Balancing: Active efforts to match
energy supply and demand to maintain stable system operations. Both microgrids and large-scale utility grids perform balancing operations.
Campus microgrid: A microgrid serving assets within the perimeter of a discrete campus -- e.g., a university, corporate, or government campus, a prison, or a military base. Campus microgrids generally do not cross public rights of way or incorporate public utility infrastructure.
Combined heat and power (CHP) (a.k.a., "cogeneration," "trigeneration" or "waste heat to power"): CHP systems supply both electricity and thermal energy, and can comprise the generation foundation of an efficient and economical microgrid.
Community energy development: Pursuing multiple complementary energy projects to improve the collective sustainability and resilience of a community.
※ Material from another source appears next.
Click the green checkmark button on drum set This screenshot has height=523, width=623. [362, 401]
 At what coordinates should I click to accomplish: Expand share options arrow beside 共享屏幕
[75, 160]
Community microgrid: A microgrid system serving a group of customers, likely including municipal or other public facilities as hosts or tenants. In general, community microgrids cross public rights of way and serve to modernize local utility infrastructure.
Demand response (DR): Energy loads capable of being reduced, deferred, or curtailed in response to signals regarding such conditions as energy prices or system constraints.
Distributed energy resource (DER): Generally any form of decentralized generation, storage, or demand management capability.
Distributed generation (DG): A small power plant located near an end-use customer, often interconnected with the low-voltage utility distribution grid (versus the high-voltage transmission system).
District energy system (a.k.a. district heating and cooling): A local system that provides thermal energy for multiple facilities -- usually heating and domestic hot water, and sometimes thermal processes and cooling. District energy strategies can produce substantial energy savings and emissions reductions, as well as greater local resilience.
Energy improvement district (EID): A vehicle used by local and state governments to promote planning, development, and funding activities supporting energy infrastructure improvements in a defined geographic area or community. Community leaders are considering microgrids as part of energy improvement district planning.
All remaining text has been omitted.